La Paz, 11 de febrero de 2026. –
DTV
La directora ejecutiva de la Agencia Nacional de Hidrocarburos (ANH), Margot Ayala, presentó este miércoles su renuncia al cargo en un acto cargado de emoción y tensión. Desde el inicio de su declaración, Ayala mostró una notable fragilidad: temblaba mientras sostenía las hojas que iba leyendo, con la voz entrecortada y los gestos visiblemente afectados por la presión.
“Mi conducta a lo largo de los años fue siempre la misma, trabajar con honestidad, con rigor técnico y retirarme cuando no podía hacerlo en coherencia con mis valores y mis capacidades profesionales”, comenzó, intentando mantener la compostura, pero con el temblor de sus manos evidenciando su quiebre.
La renuncia de Ayala se produce tras denuncias sobre la mala calidad del combustible, que habría dañado motores en diferentes sectores, y pedidos de dimisión de diversas autoridades y organizaciones de la sociedad civil.
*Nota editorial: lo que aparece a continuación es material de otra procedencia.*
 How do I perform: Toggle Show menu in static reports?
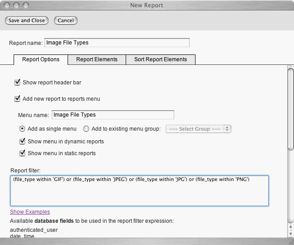(x=22, y=153)
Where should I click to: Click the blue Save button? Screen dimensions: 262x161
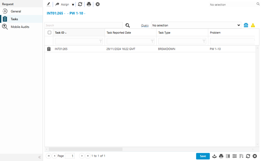point(203,156)
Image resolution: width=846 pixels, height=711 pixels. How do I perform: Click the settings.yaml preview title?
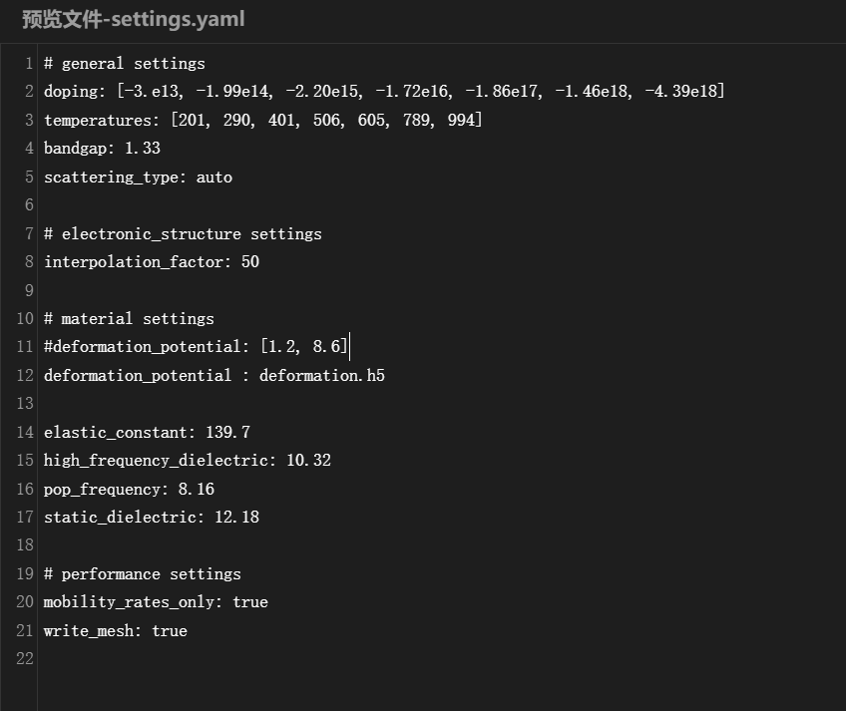(x=134, y=19)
Poco a poco, a medida que leía, su voz se hacía más débil y su emoción más evidente. “En estos casi 100 días también he constatado que el trabajo institucional pierde efectividad cuando la energía se desvía hacia conflictos internos, disputas estériles o dinámicas que no contribuyen a resolver los problemas reales de este país”, dijo, mirando varias veces sus hojas para sostenerse, pero con lágrimas contenidas que aparecían en sus ojos.
La funcionaria enfatizó la necesidad de enfoque y unidad para el país: “Bolivia atraviesa hoy una situación compleja que exige enfoque, honestidad, trabajo serio y prioridades claras. Nuestro país no necesita más confrontación ni distracciones internas”, señaló, visiblemente más quebrada a cada frase, con pausas que dejaban ver la tensión emocional que sentía.
A pesar del quiebre, pidió que la confrontación dé paso al trabajo conjunto: “Dejemos de enfrentarnos, por favor. Empecemos a trabajar juntos y a construir. Me voy con la cabeza en alto y con la satisfacción de haber cumplido mi trabajo. Les dejo una ANH limpia, transparente y lista para trabajar por su país”.
El acto quedó marcado no solo por la renuncia, sino por la vulnerabilidad y el quiebre de la funcionaria.